Montag, 31.10.2022

So fermentiert der Profi

Michael Podvinec ist Molekularbiologe und bezeichnet sich selbst als den «Nerd am Herd». Er geht gerne den Dingen auf den Grund, wie hier beim Fermentieren.

Fermentation prägt unsere Esskultur seit Jahrtausenden. Täglich essen wir Fermentiertes: Milchprodukte, Sauerkraut, Wurstwaren, Kakao, Vanille, Brot, Sojasauce und vieles mehr. Dabei werden Lebensmittel gezielt durch erwünschte Mikroorganismen umgewandelt. Dank der Zersetzung durch Bakterien und Pilze entstehen durch die Abbauprodukte neue Geschmackskomponenten. Diese können oft herzhaft-fleischig wirken; bei der milchsauren Fermentation auch mit sauren und leicht alkoholischen Noten. Besonders in der pflanzlichen Küche ist die Geschmackstiefe oft eine Herausforderung. Da ist Fermentation eine Geheimwaffe. Gerade Gemüse ist ein idealer Einstieg, denn das Fermentieren von Fleisch und Fisch ist eher heikel: Sie enthalten relativ wenig Kohlenhydrate, die das Wachstum von Milchsäurebakterien erleichtern und so besteht das Risiko, dass schädliche Organismen das Lebensmittel verderben. Das kann gefährlich werden! Die Industrie arbeitet steril und mit Reinkulturen. In der eigenen Küche nutzt man aber Mikroorganismen, die bereits auf den Lebensmitteln vorhanden sind. Wählt man die Umweltbedingungen wie Säure- und Salzgehalt, Luft oder Luftabschluss passend aus, sorgt man dafür, dass nur die erwünschten Mikroben im Lebensmittel wachsen können. Darüber hinaus kann man beim Selbermachen entscheiden, wie weit man den Prozess treiben will, von ein paar Tagen zu Monaten oder Jahren. Dabei werden die Aromen immer intensiver. Vor 18 Monaten habe ich Miso aus eigenen Bohnen angesetzt und es wird besser und besser. So kann man geraffelten Kohl mit zwei Prozent Salz kneten und unter Flüssigkeit, also ohne Sauerstoff, zum Sauerkraut werden lassen. Das klappt garantiert und ist sicher! Wer eigentlich kein Sauerkraut mag, sollte das mal nach zehn Tagen probieren, da ist es viel milder und zugänglicher.

 

Meine Tipps:

1. Gemüse immer unter Luftabschluss fermentieren: Dazu so lange mit Salz massieren, bis soviel Saft austritt, der das Gemüse bedeckt. Wer keinen Sauerkrauttopf mit Gewichten hat, kann einen mit Wasser gefüllten Beutel nehmen, um das Gemüse unter der Flüssigkeit zu halten.

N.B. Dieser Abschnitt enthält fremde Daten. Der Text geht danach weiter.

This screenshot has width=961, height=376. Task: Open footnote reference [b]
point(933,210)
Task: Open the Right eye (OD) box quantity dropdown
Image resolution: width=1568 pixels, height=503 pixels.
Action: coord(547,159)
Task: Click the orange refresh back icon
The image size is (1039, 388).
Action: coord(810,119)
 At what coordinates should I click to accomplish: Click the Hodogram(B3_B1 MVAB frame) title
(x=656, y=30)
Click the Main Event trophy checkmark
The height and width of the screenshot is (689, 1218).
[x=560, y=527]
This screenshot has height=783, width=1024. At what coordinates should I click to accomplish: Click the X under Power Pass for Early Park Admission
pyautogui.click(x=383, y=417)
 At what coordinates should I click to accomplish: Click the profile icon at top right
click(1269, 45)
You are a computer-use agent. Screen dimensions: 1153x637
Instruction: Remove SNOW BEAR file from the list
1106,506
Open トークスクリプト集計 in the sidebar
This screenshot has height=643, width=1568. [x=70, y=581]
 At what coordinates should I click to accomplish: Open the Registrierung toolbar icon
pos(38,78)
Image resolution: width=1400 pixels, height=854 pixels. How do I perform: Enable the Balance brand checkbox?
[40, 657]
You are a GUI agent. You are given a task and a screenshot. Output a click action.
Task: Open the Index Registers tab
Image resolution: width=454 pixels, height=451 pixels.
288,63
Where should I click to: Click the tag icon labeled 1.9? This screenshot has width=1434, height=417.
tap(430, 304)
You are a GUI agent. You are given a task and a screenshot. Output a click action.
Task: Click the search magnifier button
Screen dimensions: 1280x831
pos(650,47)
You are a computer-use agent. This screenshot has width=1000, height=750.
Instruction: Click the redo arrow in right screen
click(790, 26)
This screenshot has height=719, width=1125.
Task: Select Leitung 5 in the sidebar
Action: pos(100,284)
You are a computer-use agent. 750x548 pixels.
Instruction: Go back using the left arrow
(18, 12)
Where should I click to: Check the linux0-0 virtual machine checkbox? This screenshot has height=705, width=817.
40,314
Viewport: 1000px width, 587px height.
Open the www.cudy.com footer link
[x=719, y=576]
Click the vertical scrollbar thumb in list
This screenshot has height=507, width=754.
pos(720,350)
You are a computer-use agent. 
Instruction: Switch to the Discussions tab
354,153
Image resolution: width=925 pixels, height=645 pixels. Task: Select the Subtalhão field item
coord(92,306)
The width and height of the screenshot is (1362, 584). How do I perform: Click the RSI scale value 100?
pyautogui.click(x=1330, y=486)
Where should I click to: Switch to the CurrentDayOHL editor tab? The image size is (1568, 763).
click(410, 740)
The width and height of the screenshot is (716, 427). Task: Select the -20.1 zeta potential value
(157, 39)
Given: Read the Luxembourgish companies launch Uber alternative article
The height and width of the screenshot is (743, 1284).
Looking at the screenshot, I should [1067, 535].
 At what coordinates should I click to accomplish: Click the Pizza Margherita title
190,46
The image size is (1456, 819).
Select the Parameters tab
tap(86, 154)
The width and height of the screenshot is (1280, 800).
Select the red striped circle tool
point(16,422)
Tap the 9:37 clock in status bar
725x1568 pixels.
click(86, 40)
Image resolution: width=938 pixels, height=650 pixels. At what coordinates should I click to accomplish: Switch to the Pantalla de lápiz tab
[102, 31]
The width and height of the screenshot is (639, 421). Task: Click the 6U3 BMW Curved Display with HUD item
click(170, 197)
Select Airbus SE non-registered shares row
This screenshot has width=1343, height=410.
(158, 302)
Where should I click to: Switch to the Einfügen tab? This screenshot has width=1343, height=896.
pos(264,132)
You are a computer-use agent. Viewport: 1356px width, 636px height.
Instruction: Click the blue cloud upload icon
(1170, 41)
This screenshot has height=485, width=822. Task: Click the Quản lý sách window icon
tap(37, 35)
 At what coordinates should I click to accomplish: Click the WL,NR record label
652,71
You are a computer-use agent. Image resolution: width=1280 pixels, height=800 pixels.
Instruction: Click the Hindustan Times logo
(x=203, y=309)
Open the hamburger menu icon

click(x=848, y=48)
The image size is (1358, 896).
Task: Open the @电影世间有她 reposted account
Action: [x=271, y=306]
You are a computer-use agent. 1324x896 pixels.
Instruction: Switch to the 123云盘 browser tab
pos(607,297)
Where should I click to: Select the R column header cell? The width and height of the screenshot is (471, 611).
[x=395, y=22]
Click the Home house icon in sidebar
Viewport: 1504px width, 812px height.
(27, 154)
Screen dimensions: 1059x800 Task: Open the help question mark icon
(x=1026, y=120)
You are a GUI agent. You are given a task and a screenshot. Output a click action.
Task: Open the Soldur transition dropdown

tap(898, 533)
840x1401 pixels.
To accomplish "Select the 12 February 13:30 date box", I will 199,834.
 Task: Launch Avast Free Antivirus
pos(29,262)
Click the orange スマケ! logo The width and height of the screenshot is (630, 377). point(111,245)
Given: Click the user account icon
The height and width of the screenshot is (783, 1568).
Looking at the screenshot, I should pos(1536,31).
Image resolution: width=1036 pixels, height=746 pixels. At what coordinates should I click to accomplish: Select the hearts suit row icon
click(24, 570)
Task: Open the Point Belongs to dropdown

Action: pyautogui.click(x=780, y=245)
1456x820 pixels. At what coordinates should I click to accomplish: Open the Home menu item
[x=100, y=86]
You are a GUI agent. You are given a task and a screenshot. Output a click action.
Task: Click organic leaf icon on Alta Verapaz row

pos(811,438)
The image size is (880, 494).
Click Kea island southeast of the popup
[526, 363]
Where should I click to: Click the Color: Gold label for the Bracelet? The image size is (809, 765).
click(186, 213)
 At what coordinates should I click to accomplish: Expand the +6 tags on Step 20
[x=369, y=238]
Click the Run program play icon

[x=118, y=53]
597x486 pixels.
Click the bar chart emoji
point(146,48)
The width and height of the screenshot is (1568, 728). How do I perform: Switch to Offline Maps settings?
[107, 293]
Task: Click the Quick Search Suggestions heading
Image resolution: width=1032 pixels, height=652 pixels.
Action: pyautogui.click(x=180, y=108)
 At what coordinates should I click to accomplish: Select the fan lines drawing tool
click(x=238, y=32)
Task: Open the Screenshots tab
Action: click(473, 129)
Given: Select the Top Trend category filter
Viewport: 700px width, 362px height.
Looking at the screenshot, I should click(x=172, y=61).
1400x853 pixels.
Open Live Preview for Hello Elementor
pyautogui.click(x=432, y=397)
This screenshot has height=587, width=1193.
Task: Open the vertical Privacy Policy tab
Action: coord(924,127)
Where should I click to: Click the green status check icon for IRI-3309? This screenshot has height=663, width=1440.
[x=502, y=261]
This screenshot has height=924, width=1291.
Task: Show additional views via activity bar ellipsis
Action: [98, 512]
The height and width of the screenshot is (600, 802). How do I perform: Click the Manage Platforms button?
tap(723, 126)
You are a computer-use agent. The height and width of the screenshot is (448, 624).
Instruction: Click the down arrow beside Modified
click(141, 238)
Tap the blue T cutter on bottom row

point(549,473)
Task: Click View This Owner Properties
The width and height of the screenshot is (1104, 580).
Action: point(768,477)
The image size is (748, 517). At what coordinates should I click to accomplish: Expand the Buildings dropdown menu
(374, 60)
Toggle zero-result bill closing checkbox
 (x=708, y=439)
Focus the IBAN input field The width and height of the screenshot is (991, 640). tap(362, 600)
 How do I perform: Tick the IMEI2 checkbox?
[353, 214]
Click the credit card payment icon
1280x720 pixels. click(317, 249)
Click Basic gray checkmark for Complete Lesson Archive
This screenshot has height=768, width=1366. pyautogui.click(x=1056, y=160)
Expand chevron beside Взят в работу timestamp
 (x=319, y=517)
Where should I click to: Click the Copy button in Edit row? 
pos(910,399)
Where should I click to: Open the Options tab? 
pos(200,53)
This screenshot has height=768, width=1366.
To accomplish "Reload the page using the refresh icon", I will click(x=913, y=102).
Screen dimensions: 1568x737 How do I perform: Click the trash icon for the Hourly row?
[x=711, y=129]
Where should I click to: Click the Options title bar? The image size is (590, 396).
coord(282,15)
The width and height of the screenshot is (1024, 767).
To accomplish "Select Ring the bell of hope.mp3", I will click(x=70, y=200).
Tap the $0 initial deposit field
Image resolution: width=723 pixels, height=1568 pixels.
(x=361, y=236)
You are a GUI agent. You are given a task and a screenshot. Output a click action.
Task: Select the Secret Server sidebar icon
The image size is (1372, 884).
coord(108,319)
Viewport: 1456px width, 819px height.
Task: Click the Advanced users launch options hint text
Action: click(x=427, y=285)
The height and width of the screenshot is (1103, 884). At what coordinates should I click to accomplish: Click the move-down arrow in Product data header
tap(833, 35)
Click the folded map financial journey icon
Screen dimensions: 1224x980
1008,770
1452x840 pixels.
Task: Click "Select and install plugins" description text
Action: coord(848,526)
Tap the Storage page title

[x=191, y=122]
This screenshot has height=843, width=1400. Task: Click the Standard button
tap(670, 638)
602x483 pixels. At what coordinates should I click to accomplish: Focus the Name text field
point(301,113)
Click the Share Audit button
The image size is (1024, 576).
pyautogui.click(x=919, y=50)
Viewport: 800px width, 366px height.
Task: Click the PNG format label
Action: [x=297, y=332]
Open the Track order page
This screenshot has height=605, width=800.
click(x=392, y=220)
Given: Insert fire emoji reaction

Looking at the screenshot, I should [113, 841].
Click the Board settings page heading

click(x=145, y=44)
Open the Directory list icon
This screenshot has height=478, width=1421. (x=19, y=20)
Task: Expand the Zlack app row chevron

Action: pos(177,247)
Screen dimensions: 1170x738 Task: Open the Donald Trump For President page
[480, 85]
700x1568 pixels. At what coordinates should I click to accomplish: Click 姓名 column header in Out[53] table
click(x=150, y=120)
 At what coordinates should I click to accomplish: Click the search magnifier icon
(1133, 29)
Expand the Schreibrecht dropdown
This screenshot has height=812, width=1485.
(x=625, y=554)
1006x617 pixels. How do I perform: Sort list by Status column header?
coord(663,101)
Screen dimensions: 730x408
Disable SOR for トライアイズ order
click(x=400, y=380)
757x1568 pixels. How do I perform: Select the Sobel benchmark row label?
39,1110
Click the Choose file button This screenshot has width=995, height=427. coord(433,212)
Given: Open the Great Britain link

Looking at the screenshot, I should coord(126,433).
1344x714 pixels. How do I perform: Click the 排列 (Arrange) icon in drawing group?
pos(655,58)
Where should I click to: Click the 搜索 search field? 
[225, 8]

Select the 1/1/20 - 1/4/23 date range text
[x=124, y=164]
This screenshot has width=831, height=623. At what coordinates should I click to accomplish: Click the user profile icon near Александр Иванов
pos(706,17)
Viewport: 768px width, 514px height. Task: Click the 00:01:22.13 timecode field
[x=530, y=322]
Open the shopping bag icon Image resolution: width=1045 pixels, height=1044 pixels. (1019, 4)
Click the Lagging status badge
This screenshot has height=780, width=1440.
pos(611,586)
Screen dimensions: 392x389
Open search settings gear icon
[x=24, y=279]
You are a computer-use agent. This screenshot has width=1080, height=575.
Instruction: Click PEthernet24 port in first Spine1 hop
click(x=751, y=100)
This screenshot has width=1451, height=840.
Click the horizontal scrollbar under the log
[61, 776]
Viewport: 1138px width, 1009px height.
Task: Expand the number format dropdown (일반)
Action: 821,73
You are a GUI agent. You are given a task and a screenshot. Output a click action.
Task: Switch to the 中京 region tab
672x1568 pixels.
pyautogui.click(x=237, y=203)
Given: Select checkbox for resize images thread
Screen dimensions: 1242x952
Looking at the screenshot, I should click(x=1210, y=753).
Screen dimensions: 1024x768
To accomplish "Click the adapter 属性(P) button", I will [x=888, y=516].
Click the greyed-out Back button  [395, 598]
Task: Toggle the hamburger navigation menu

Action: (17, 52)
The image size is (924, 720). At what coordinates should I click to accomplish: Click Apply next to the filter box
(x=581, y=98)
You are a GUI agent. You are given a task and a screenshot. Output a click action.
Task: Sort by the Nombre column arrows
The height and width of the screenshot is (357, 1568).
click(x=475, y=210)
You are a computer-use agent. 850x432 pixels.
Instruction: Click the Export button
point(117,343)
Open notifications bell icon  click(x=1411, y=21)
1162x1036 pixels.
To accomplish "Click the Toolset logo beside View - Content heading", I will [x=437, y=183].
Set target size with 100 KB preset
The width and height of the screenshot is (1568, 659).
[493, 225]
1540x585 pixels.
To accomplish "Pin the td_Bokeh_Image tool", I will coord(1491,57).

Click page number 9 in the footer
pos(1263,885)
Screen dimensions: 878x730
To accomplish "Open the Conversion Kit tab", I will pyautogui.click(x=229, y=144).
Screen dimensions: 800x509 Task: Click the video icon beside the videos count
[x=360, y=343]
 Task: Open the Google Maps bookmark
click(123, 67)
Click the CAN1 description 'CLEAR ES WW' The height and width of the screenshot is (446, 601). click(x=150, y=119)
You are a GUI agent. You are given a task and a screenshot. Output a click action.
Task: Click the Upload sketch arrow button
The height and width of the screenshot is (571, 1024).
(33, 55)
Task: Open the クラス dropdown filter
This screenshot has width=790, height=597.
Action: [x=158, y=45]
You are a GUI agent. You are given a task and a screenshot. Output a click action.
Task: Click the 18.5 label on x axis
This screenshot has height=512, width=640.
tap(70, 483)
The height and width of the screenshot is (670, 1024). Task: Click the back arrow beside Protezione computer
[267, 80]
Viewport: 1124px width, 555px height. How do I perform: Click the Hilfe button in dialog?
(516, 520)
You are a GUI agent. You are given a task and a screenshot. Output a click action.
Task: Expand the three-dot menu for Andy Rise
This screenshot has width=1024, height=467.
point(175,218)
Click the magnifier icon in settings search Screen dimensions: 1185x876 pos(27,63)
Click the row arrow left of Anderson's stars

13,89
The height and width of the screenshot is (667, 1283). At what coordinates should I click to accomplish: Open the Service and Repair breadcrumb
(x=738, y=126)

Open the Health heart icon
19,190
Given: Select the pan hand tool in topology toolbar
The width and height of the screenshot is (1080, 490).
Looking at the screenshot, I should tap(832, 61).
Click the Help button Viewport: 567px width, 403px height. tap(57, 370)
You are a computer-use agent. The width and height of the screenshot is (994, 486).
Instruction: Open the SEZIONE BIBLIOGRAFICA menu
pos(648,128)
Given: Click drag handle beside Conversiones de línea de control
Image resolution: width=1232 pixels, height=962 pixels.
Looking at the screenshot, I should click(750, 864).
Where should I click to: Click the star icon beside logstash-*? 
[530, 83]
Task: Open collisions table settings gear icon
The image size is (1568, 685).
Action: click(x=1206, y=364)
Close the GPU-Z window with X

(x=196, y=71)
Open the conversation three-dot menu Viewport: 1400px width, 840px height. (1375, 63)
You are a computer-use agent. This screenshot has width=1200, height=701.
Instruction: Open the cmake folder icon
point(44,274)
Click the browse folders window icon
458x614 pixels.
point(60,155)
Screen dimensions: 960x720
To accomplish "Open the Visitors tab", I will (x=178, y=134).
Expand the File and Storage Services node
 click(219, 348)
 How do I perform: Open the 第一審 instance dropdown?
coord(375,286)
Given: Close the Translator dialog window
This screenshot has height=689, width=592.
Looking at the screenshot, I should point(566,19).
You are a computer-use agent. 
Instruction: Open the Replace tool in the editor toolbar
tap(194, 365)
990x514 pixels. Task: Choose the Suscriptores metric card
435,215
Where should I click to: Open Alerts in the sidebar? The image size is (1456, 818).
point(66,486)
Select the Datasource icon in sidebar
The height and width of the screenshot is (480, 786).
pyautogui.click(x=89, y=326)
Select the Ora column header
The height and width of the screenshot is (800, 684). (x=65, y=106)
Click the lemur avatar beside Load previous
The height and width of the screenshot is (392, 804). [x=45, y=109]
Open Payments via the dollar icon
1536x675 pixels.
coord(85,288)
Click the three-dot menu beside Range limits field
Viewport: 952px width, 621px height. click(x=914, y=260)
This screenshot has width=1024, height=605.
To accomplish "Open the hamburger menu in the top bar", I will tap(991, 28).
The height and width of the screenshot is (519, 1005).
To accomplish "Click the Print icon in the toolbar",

2. Shiokoji ist ein japanisches Produkt aus Reis, der mit Aspergillus orizae fermentiert und durch Salz haltbar gemacht wurde. Es ist eine Geschmacksbombe: Damit eingeriebene Gurken- und Rüeblistücke werden in einem Tag zu einem aromatischen Ferment und auch Fleisch lässt sich damit marinieren.